Crowley grinned--and he still had tears on his cheeks, and damn it, that should not have been as attractive as it was. “So what? Don't stop now, angel, I was just beginning to feel better.”
“No. No. I refuse to let you manipulate me into--”
“I don't recall there being any physical contact that you didn't initiate. Who, exactly, is manipulating whom?”
“I was only being sympathetic! You're trying to take advantage of me!” Aziraphale became aware that he was blushing violently, which probably was not helping his case.
“Don't try to tell me you didn't want it, angel.” Crowley's voice was still ragged, but in a different way. “I may not have your emotional intuition, but I know desire when I see it.”
“You don't know what you're talking about,” Aziraphale said. Lying was against his nature, but he could certainly think of worse things.
“Fair's fair. I confessed to you. I gave you my remorse. Now I get--”
“Compassion,” Aziraphale said flatly. “I don't owe you anything else.”
“Maybe not.” Crowley reached up to stroke the side of Aziraphale's neck. “What do you owe yourself?”
Aziraphale squirmed away from his touch. “I wish you wouldn't ask such difficult questions.”
Crowley persisted, threading his fingers through Aziraphale's hair just above his collar. “You love me,” he said, just above a whisper.
Aziraphale closed his eyes in a desperate attempt to avoid Crowley's intense gaze. “I shouldn't.”
“You do.” Crowley's hand slid down to the space between his shoulder blades, rubbing the tension out of it. “It's not unrequited, if that helps.”
“It doesn't.” How had he allowed his control to slip so far?
“Angel, look at me.” Aziraphale opened his eyes. “If you can tell me--honestly, mind you--that you don't want this, you can leave right now, and we'll never speak of this again.”
He could have said it. It wouldn't have been entirely false; he was scared, after all, and you didn't just throw away six thousand years of celibacy on a whim.
But that would have meant ignoring the unfamiliar, aching warmth that was steadily building in the pit of his stomach. It would have meant ignoring the look Crowley was giving him that seemed to contain so many things at once--heat, hunger, a plea, a promise.

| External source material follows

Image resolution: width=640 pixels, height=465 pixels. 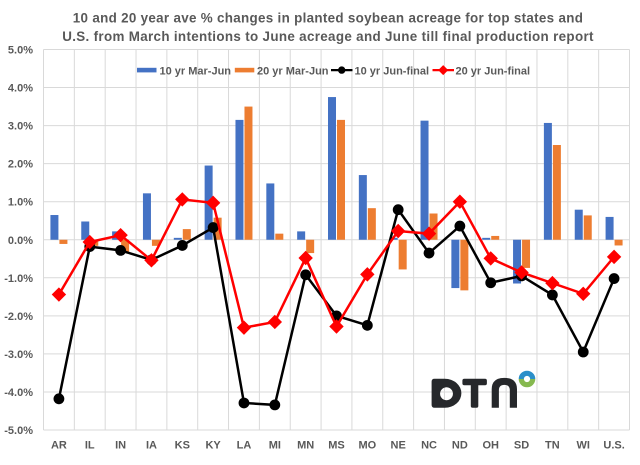 I want to click on svg-text: 10 yr Mar-Jun, so click(x=196, y=71).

It would have meant wondering, for infinite years to come, what could have been.
“I--don't exactly know what to do,” Aziraphale said helplessly. “In terms of--you know. Things.”

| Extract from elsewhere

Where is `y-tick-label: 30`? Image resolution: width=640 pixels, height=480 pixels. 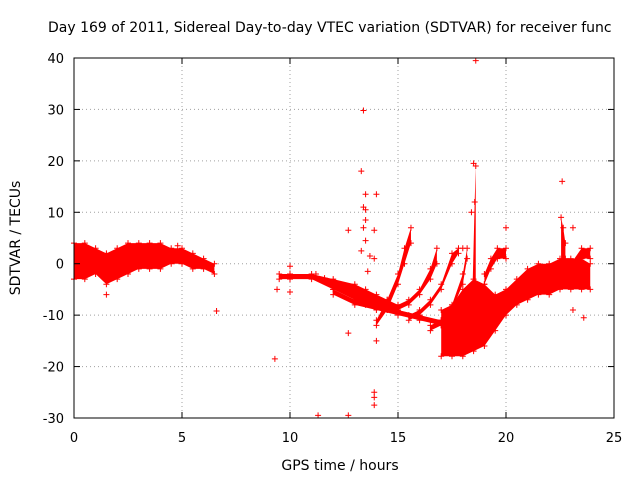 y-tick-label: 30 is located at coordinates (56, 110).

Crowley leaned forward until their foreheads touched. “You don't have to,” he said, smiling. “You've got me.”
Things progressed fairly quickly from that point. Crowley was unexpectedly tender, all light kisses and gentle caresses and whispered reassurances, until Aziraphale flung his arms around him and begged for more, harder, faster, more, which the demon willingly granted him. It ended with a wanton moan and a desperate sob--Aziraphale wasn't even sure which was whose--and a pair of sharp incisors sunk deeply into his shoulder.
Crowley licked a drop of blood from the angel's skin. “Sorry,” he mumbled. “Got a bit carried away.”
“I think it's safe to say we both did.” He smiled and absently played with Crowley's hair.
“Do you regret it?”
“What's done is done. No use dwelling on things. That goes for you, too.”
“What do you--oh. Back on that subject, are we?”
“Only for the moment.” Aziraphale kissed Crowley on the cheek and tried to smooth out the furrow between his eyebrows. “It was an accident. You were sorry. Let it go.”
“Since when are you so quick to forgive?”
“Forgiveness would imply that I'd held some sort of grudge against you in the first place.”
“How annoyingly angelic of you.”
“Would you have me any other way?”
Crowley smiled--an unusual smile for him, warm and guileless, though not without a hint of fang. “Never.”